Only the lines from the one containing "This screenshot has" through the last line below should be written out, exactly and with both ends kept.

[Opening Records shown section]

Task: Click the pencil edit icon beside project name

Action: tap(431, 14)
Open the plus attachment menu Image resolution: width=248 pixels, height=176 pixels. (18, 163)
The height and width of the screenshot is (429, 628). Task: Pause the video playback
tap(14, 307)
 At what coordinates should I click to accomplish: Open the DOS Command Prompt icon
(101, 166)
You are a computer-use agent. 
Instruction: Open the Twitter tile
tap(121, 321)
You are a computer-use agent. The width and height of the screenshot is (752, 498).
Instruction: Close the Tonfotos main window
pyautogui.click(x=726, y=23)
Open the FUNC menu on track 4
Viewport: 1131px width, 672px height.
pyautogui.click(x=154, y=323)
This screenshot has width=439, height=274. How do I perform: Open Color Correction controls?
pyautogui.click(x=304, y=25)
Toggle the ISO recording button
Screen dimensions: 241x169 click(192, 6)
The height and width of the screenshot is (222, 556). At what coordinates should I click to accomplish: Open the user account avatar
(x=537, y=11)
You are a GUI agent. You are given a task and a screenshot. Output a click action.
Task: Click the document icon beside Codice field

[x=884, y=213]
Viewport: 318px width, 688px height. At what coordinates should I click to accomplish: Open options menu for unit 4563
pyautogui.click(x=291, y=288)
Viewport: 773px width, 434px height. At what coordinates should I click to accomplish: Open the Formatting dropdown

[Closing Records shown section]

- Response to the task -
This screenshot has width=439, height=274. How do I perform: Open Color Correction controls?
pyautogui.click(x=304, y=25)
Toggle the ISO recording button
Screen dimensions: 241x169 click(192, 6)
The height and width of the screenshot is (222, 556). At what coordinates should I click to accomplish: Open the user account avatar
(x=537, y=11)
You are a GUI agent. You are given a task and a screenshot. Output a click action.
Task: Click the document icon beside Codice field

[x=884, y=213]
Viewport: 318px width, 688px height. At what coordinates should I click to accomplish: Open options menu for unit 4563
pyautogui.click(x=291, y=288)
Viewport: 773px width, 434px height. At what coordinates should I click to accomplish: Open the Formatting dropdown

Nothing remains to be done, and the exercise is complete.